A school district in Iowa used an AI model to scan books for sexual content. The board removed 19 titles, including Toni Morison's Beloved .

You can add regressive academic censorship to the list of unintended use cases for ChatGPT-like artificial intelligence models. In Iowa, a school district reportedly deployed AI software to identify and remove 19 books in order to comply with legislation prohibiting titles with “descriptions or visual depictions of a sex act” from school libraries. The law has already led to the hasty removal of crucial 20th-century literary classics like Maya Angelou’s Where the Caged Bird Sings, and Toni Morrison’s Beloved, among others. AI models scanned libraries’ books for sexual content and flagged them to administrators.

The Mason City Community School District, according to local paper, The Gazette, reportedly used an unnamed AI software to scan school library books ahead of the 2023-2024 academic year. Board members reportedly compiled a list of “commonly challenged books” and used the AI system to scan the list for supposed sexual content. Those flagged books were then removed from 7-12th grade school library collections and “stored in the Administrative Center.” These 19 books were removed following the AI analysis, according to The Gazette.
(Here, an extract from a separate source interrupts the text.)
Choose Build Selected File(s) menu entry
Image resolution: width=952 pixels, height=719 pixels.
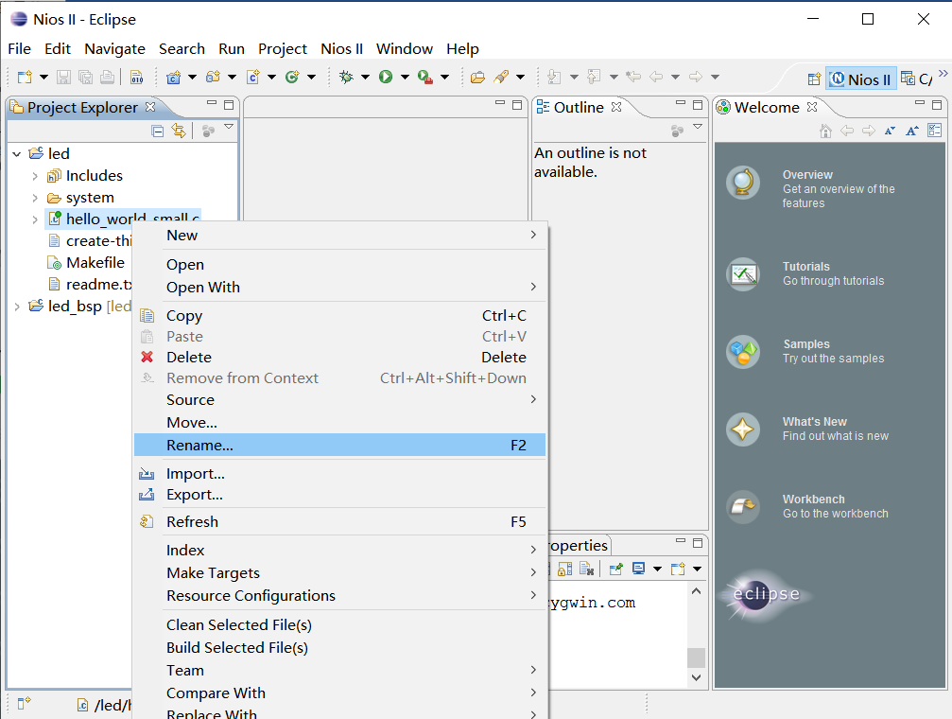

​​Killing Mr. Griffin by Lois Duncan

Sold by Patricia McCormick

A Court of Mist and Fury (series) by Sarah J. Maas

Monday’s Not Coming by Tiffany D. Jackson

Tricks by Ellen Hopkins

Nineteen Minutes by Jodi Picoult

The Handmaid’s Tale by Margaret Atwood

Beloved by Toni Morrison

Looking for Alaska by John Green

The Kite Runner by Khaled Hosseini

Crank by Ellen Hopkins

Thirteen Reasons Why by Jay Asher

The Absolutely True Diary of a Part-Time Indian by Sherman Alexie

An American Tragedy by Theodore Dreiser

The Color Purple by Alice Walker

Feed by M.T. Anderson

Friday Night Lights by Buzz Bissinger

Gossip Girl by Cecily von Ziegesar

I Know Why the Caged Bird Sings by Maya Angelou

Bridgette Exman, Mason City’s Assistant Superintendent of Curriculum and Instruction, told the Gazette their libraries contain “vast collections” of donated and purchased books so it’s simply “not feasible” to have humans pour through every book for potentially violating content.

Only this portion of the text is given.